Try it: The records that follow must be reproduced in full, with every picture excluded.
(Records for this exercise)
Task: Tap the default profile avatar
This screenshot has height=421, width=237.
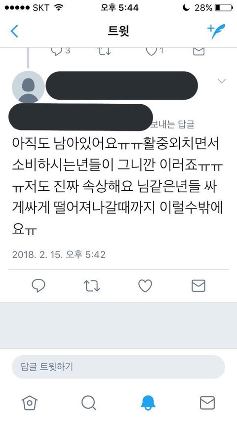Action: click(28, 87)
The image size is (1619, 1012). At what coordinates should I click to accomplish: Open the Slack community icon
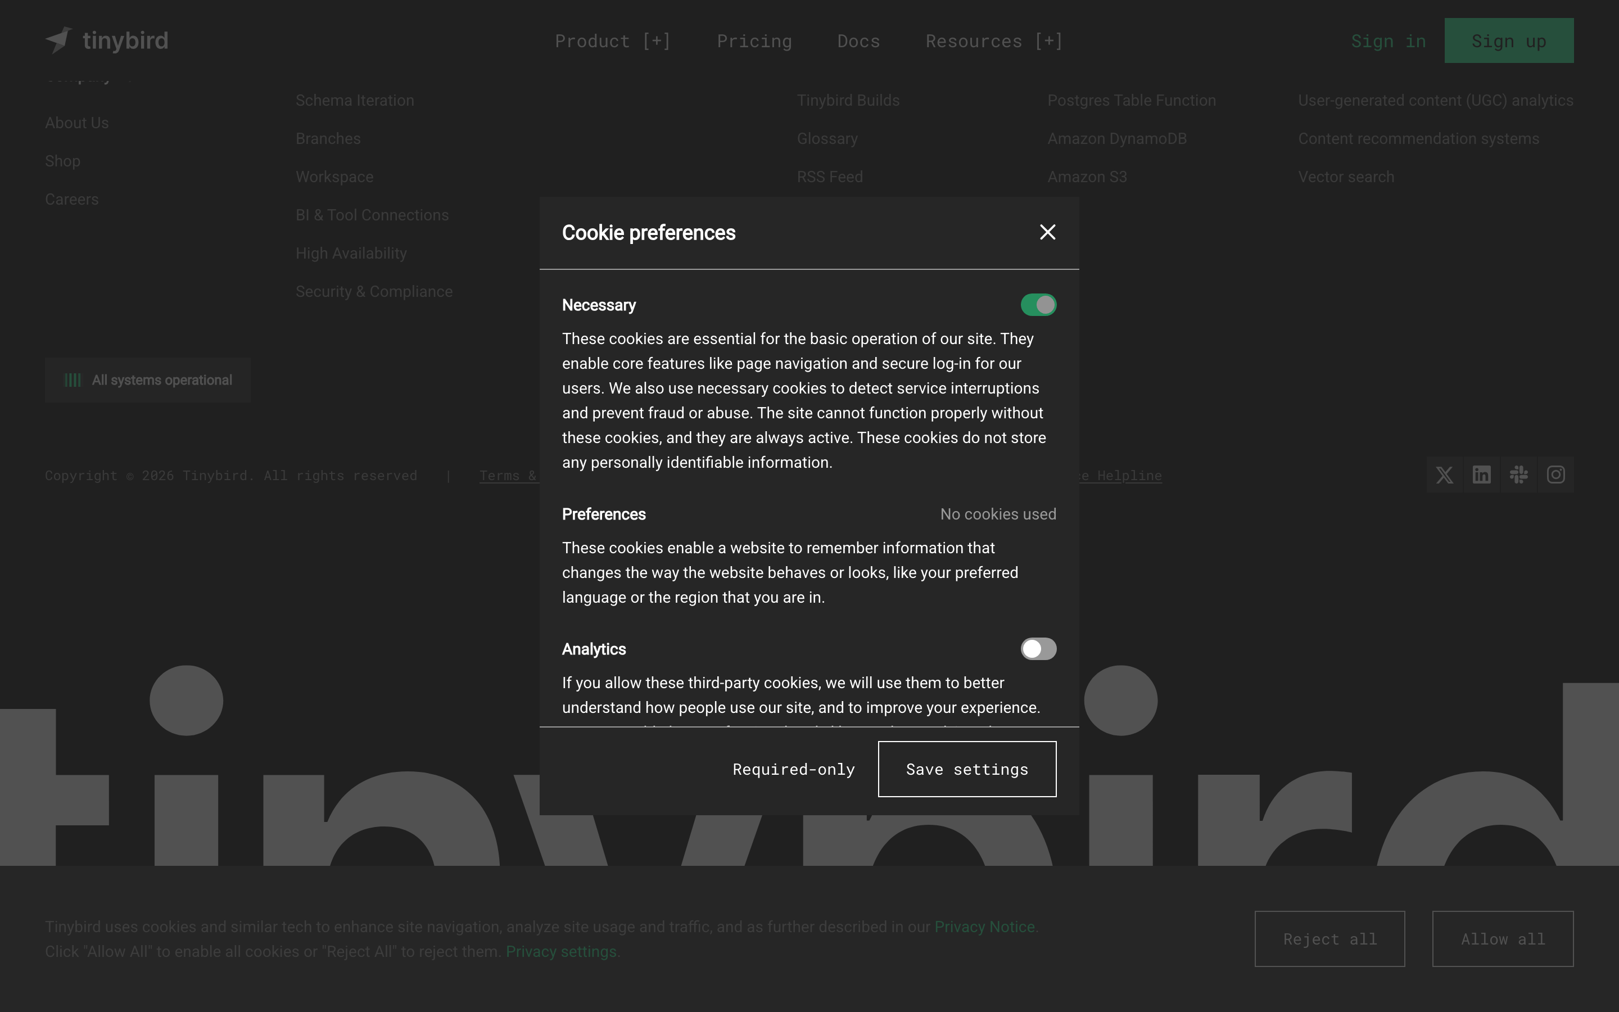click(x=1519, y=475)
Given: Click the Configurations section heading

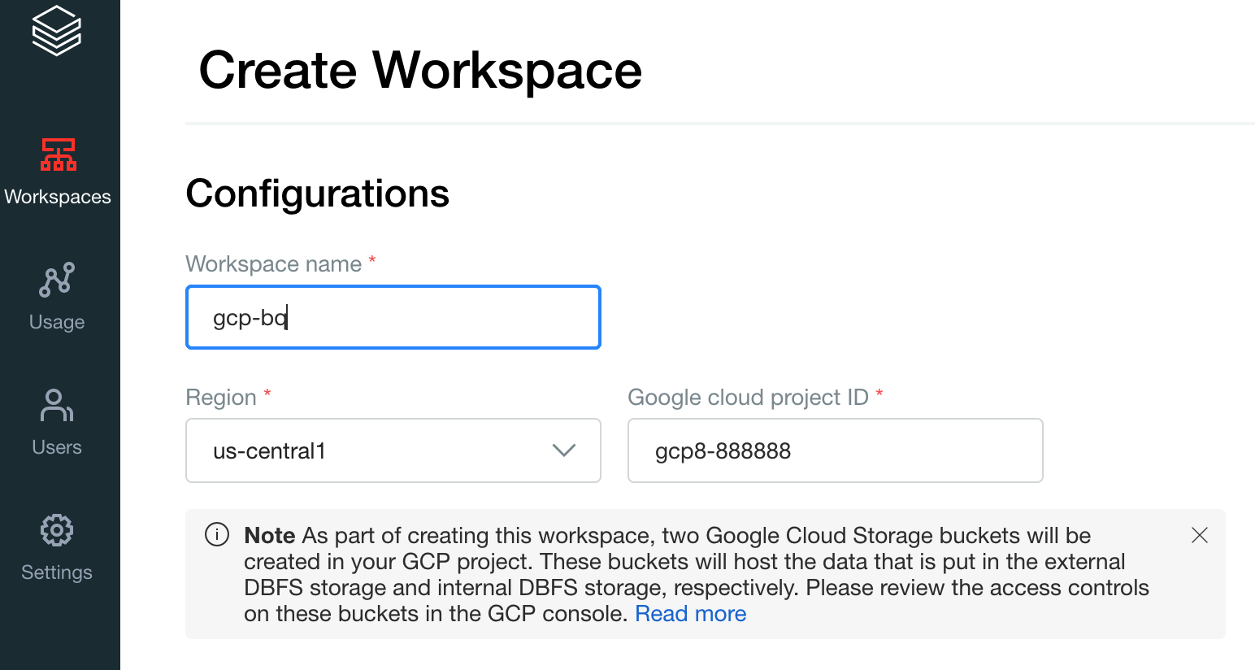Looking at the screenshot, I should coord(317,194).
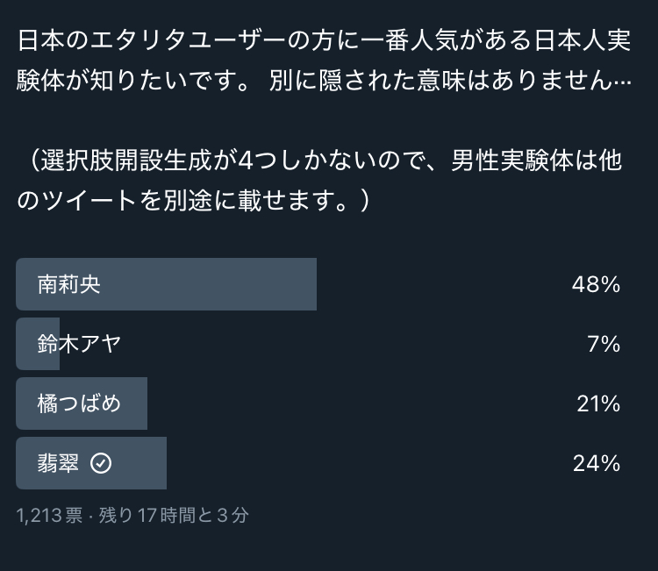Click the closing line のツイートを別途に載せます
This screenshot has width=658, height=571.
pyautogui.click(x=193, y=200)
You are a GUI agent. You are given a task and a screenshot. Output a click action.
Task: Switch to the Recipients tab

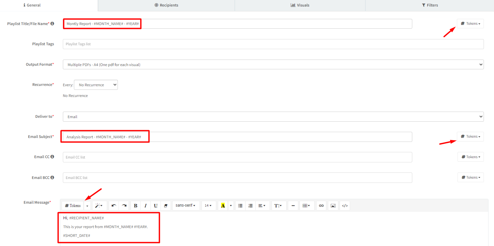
(End Records for this exercise)
Answer box:
Task: Tap the default profile avatar
This screenshot has height=421, width=237.
Action: click(28, 87)
The image size is (1619, 1012). At what coordinates should I click to accomplish: Open the Slack community icon
click(x=1519, y=475)
Given: Click the Configurations section heading

Looking at the screenshot, I should coord(317,194).
Click the closing line のツイートを別途に載せます
This screenshot has width=658, height=571.
pyautogui.click(x=193, y=200)
You are a GUI agent. You are given a task and a screenshot. Output a click action.
Task: Switch to the Recipients tab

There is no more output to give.